WHAT THIS TASK INVOLVES: Edit the lines that run from the one containing "You are a computer-use agent. Screen dimensions: 1157x633" through the one containing "Action: click(x=182, y=54)": write out only those lines again, changing "project tree" to "file tree" and leaving everything else as it is.

DATASET ENTRIES:
# # # # #

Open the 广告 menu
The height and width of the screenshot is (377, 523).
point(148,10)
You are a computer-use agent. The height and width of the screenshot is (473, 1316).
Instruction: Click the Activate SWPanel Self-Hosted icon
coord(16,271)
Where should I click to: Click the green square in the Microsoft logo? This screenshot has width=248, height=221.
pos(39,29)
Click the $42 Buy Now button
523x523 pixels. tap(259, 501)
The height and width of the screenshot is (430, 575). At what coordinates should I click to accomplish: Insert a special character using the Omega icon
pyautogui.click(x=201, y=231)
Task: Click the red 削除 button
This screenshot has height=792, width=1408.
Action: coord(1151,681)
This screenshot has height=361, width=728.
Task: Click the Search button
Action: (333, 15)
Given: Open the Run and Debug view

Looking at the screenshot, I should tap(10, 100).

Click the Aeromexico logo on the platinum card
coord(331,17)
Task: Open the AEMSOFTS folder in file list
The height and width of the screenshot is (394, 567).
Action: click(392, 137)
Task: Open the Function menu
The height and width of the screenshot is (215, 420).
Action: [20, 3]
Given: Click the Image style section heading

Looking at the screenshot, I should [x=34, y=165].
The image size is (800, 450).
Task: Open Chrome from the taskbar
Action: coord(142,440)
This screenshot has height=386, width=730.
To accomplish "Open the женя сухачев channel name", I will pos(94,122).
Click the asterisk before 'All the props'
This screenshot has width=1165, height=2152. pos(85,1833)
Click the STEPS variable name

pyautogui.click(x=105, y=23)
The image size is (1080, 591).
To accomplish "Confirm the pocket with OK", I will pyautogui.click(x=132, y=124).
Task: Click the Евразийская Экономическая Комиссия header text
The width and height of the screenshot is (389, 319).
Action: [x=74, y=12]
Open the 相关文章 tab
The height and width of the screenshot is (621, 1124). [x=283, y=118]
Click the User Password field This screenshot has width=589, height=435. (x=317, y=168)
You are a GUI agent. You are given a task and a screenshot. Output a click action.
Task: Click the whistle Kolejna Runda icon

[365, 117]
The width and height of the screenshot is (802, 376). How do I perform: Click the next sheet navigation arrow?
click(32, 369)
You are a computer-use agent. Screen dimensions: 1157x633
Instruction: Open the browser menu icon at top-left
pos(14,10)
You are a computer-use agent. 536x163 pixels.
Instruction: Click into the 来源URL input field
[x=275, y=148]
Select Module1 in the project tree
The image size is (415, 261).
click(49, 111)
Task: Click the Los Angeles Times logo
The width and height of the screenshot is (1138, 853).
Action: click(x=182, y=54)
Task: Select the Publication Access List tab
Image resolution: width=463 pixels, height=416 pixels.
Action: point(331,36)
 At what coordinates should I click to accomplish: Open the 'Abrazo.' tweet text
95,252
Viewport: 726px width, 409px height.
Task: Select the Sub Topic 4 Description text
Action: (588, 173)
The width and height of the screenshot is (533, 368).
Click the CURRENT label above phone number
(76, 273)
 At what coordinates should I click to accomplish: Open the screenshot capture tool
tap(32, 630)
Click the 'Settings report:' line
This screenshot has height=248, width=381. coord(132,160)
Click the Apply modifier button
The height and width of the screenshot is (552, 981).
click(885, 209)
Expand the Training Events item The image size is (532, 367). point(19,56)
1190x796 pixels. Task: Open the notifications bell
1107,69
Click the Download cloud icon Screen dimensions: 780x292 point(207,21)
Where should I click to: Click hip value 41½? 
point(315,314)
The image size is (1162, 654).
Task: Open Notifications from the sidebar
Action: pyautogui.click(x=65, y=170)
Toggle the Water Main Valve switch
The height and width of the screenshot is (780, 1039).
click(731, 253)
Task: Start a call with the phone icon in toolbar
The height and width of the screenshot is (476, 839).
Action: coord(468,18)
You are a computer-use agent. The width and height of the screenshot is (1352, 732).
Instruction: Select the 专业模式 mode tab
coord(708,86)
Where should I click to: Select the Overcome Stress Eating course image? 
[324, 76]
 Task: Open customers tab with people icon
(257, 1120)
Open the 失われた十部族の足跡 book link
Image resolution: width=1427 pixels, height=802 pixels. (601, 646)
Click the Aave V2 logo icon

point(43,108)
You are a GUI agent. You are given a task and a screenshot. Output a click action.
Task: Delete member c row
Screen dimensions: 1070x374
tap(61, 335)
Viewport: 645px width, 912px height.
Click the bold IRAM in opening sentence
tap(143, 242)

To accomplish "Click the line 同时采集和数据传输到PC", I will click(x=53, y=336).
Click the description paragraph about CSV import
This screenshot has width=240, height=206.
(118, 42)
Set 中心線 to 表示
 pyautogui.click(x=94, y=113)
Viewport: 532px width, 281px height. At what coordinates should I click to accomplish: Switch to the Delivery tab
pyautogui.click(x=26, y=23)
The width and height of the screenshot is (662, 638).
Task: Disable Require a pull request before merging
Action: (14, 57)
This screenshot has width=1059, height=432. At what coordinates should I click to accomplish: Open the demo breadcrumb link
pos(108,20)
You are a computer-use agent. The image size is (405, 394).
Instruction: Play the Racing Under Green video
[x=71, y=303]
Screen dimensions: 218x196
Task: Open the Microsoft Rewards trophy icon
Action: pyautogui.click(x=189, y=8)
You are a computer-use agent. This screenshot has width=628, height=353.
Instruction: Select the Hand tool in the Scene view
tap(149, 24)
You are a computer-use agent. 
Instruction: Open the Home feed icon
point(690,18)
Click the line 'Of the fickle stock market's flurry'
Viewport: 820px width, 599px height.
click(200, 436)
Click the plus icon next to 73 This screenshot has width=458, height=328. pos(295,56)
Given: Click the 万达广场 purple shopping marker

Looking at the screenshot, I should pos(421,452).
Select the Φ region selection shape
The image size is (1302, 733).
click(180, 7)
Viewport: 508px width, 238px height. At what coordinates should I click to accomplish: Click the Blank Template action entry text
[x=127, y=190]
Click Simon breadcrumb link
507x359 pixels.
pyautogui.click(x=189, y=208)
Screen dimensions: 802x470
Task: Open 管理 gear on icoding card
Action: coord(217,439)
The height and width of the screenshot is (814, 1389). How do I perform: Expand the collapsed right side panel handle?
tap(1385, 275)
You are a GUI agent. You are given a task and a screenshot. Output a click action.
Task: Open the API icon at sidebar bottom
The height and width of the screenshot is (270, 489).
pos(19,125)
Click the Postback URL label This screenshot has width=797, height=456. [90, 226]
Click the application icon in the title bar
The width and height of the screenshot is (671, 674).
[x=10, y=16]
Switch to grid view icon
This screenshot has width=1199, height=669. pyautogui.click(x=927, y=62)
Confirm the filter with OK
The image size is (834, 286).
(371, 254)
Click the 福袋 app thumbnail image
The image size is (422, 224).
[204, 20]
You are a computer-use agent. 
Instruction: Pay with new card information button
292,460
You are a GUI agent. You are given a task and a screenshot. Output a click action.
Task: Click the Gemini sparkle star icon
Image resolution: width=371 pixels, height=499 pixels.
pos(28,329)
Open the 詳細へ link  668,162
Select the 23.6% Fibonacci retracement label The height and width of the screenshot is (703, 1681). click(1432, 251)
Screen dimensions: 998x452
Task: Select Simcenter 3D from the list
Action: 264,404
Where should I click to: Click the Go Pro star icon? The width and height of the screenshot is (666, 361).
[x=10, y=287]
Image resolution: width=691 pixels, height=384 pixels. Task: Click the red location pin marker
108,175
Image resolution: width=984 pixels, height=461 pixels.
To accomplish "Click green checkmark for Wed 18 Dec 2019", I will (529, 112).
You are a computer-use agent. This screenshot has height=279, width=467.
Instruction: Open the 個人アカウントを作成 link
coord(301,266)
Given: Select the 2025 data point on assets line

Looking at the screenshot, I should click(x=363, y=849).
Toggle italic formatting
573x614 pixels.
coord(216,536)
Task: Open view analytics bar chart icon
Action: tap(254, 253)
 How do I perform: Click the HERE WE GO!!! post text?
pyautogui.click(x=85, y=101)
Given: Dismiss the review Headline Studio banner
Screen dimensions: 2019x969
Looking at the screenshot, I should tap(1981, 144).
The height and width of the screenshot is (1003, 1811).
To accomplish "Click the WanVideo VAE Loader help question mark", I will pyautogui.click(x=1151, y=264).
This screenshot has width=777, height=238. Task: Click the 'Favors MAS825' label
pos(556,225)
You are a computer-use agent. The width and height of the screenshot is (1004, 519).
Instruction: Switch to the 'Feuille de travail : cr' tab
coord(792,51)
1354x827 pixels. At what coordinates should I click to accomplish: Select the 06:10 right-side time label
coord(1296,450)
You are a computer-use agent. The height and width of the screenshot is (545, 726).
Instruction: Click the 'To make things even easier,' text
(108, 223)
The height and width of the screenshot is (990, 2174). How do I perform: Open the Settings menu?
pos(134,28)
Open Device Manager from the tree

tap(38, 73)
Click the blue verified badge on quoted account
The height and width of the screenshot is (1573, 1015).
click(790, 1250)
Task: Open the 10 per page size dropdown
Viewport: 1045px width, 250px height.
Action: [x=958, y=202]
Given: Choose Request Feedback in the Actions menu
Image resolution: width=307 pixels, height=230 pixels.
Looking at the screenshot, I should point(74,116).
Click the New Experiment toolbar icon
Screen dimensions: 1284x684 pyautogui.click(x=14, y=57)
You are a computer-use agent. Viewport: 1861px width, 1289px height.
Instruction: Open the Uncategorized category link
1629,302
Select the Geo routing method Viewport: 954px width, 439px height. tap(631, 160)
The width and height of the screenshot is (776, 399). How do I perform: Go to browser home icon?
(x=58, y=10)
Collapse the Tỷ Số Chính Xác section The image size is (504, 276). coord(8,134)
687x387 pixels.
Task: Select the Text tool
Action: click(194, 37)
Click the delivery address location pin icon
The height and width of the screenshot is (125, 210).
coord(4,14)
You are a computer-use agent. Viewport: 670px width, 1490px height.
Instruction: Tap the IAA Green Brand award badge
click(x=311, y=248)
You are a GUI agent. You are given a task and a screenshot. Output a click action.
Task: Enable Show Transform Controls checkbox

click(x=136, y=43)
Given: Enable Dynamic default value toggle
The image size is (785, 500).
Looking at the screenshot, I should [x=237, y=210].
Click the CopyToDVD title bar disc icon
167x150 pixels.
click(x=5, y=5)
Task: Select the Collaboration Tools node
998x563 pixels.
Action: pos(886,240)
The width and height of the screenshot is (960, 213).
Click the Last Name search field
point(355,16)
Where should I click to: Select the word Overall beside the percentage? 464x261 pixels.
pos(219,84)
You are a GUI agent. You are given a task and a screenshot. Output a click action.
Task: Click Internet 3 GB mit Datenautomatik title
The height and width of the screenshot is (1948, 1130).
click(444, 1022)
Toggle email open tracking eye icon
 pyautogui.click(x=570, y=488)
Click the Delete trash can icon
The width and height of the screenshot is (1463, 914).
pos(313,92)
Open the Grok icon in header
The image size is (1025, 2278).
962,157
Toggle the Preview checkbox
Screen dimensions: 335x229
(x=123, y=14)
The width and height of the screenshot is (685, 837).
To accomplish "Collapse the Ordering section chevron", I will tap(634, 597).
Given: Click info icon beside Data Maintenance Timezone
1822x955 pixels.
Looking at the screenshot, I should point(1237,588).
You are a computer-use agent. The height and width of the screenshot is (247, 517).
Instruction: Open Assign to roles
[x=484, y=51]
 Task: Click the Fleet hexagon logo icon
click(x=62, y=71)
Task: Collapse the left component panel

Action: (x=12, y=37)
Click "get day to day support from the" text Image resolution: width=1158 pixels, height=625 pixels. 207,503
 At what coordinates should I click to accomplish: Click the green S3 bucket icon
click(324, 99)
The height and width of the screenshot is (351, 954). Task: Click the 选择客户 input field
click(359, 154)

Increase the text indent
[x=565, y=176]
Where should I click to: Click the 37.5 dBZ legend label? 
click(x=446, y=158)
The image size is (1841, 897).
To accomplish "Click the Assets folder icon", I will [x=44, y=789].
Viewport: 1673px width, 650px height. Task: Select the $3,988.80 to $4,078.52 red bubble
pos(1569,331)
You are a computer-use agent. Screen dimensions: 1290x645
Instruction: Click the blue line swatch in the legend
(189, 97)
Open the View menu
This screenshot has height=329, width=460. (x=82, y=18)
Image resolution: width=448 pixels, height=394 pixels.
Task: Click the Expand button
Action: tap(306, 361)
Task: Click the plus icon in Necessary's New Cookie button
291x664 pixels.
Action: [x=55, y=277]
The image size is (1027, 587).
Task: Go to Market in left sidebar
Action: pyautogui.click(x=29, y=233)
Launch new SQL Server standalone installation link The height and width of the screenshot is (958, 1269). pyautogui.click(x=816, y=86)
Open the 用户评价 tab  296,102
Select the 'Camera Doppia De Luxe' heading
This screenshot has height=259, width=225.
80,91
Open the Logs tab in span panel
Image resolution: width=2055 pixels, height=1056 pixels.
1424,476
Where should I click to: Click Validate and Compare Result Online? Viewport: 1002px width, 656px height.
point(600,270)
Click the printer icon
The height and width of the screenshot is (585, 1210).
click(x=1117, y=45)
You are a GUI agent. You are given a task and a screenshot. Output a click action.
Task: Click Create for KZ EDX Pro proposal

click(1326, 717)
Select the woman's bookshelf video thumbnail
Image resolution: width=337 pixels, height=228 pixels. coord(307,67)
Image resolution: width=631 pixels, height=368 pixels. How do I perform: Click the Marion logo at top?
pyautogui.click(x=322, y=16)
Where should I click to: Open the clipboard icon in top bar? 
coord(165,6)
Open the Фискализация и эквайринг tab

# # # # #

ANSWER:
You are a computer-use agent. Screen dimensions: 1157x633
Instruction: Open the browser menu icon at top-left
pos(14,10)
You are a computer-use agent. 536x163 pixels.
Instruction: Click into the 来源URL input field
[x=275, y=148]
Select Module1 in the file tree
The image size is (415, 261).
click(49, 111)
Task: Click the Los Angeles Times logo
The width and height of the screenshot is (1138, 853).
Action: click(x=182, y=54)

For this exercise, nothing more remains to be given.